(Exercise materials begins)
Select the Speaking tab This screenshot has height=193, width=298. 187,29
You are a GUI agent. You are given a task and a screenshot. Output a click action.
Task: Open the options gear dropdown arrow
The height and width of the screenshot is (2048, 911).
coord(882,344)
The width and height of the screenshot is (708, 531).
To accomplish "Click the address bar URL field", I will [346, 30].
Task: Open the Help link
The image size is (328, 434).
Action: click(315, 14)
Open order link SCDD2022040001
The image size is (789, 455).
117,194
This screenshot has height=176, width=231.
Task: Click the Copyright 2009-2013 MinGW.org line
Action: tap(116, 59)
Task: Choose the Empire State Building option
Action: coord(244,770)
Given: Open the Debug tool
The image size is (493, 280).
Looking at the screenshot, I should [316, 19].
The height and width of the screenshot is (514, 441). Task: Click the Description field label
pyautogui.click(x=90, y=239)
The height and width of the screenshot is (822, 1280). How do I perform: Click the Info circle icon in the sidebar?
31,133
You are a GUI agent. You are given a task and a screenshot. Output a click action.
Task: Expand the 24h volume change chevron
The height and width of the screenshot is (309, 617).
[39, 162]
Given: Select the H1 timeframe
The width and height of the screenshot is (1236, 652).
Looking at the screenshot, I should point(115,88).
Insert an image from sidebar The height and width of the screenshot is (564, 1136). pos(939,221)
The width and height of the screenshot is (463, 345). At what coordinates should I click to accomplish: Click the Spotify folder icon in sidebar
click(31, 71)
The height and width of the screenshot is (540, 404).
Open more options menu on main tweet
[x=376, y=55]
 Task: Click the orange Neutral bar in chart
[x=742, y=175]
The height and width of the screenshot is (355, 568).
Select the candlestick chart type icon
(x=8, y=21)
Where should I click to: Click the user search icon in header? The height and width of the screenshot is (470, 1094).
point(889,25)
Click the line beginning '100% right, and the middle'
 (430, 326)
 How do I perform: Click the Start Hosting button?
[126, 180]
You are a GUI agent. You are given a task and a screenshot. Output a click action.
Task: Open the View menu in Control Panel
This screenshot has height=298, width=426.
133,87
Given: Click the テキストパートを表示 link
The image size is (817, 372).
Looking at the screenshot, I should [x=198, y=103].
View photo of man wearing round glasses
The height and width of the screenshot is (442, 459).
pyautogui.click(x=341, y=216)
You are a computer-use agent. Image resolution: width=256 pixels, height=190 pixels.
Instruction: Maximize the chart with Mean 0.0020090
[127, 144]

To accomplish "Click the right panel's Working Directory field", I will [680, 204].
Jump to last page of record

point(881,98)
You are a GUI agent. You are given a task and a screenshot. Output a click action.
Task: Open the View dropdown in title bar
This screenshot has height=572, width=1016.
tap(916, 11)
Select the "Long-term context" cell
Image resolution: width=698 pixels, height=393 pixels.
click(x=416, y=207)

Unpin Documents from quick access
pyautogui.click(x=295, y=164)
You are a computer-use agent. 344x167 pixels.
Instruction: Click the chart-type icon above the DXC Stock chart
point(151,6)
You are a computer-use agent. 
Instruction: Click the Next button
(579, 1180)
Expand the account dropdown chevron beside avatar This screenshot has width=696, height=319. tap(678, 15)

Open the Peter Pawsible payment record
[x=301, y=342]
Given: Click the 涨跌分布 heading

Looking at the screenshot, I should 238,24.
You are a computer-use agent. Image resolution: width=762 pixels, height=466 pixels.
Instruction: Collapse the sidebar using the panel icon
(Exercise materials ends)
* [Prompt]:
The whole of the data above must be given again, unaltered and complete.

* [Response]:
Select the Speaking tab This screenshot has height=193, width=298. 187,29
You are a GUI agent. You are given a task and a screenshot. Output a click action.
Task: Open the options gear dropdown arrow
The height and width of the screenshot is (2048, 911).
coord(882,344)
The width and height of the screenshot is (708, 531).
To accomplish "Click the address bar URL field", I will [346, 30].
Task: Open the Help link
The image size is (328, 434).
Action: click(315, 14)
Open order link SCDD2022040001
The image size is (789, 455).
117,194
This screenshot has height=176, width=231.
Task: Click the Copyright 2009-2013 MinGW.org line
Action: tap(116, 59)
Task: Choose the Empire State Building option
Action: coord(244,770)
Given: Open the Debug tool
The image size is (493, 280).
Looking at the screenshot, I should [316, 19].
The height and width of the screenshot is (514, 441). Task: Click the Description field label
pyautogui.click(x=90, y=239)
The height and width of the screenshot is (822, 1280). How do I perform: Click the Info circle icon in the sidebar?
31,133
You are a GUI agent. You are given a task and a screenshot. Output a click action.
Task: Expand the 24h volume change chevron
The height and width of the screenshot is (309, 617).
[39, 162]
Given: Select the H1 timeframe
The width and height of the screenshot is (1236, 652).
Looking at the screenshot, I should point(115,88).
Insert an image from sidebar The height and width of the screenshot is (564, 1136). pos(939,221)
The width and height of the screenshot is (463, 345). At what coordinates should I click to accomplish: Click the Spotify folder icon in sidebar
click(31, 71)
The height and width of the screenshot is (540, 404).
Open more options menu on main tweet
[x=376, y=55]
 Task: Click the orange Neutral bar in chart
[x=742, y=175]
The height and width of the screenshot is (355, 568).
Select the candlestick chart type icon
(x=8, y=21)
Where should I click to: Click the user search icon in header? The height and width of the screenshot is (470, 1094).
point(889,25)
Click the line beginning '100% right, and the middle'
 (430, 326)
 How do I perform: Click the Start Hosting button?
[126, 180]
You are a GUI agent. You are given a task and a screenshot. Output a click action.
Task: Open the View menu in Control Panel
This screenshot has height=298, width=426.
133,87
Given: Click the テキストパートを表示 link
The image size is (817, 372).
Looking at the screenshot, I should [x=198, y=103].
View photo of man wearing round glasses
The height and width of the screenshot is (442, 459).
pyautogui.click(x=341, y=216)
You are a computer-use agent. Image resolution: width=256 pixels, height=190 pixels.
Instruction: Maximize the chart with Mean 0.0020090
[127, 144]

To accomplish "Click the right panel's Working Directory field", I will [680, 204].
Jump to last page of record

point(881,98)
You are a GUI agent. You are given a task and a screenshot. Output a click action.
Task: Open the View dropdown in title bar
This screenshot has height=572, width=1016.
tap(916, 11)
Select the "Long-term context" cell
Image resolution: width=698 pixels, height=393 pixels.
click(x=416, y=207)

Unpin Documents from quick access
pyautogui.click(x=295, y=164)
You are a computer-use agent. 344x167 pixels.
Instruction: Click the chart-type icon above the DXC Stock chart
point(151,6)
You are a computer-use agent. 
Instruction: Click the Next button
(579, 1180)
Expand the account dropdown chevron beside avatar This screenshot has width=696, height=319. tap(678, 15)

Open the Peter Pawsible payment record
[x=301, y=342]
Given: Click the 涨跌分布 heading

Looking at the screenshot, I should 238,24.
You are a computer-use agent. Image resolution: width=762 pixels, height=466 pixels.
Instruction: Collapse the sidebar using the panel icon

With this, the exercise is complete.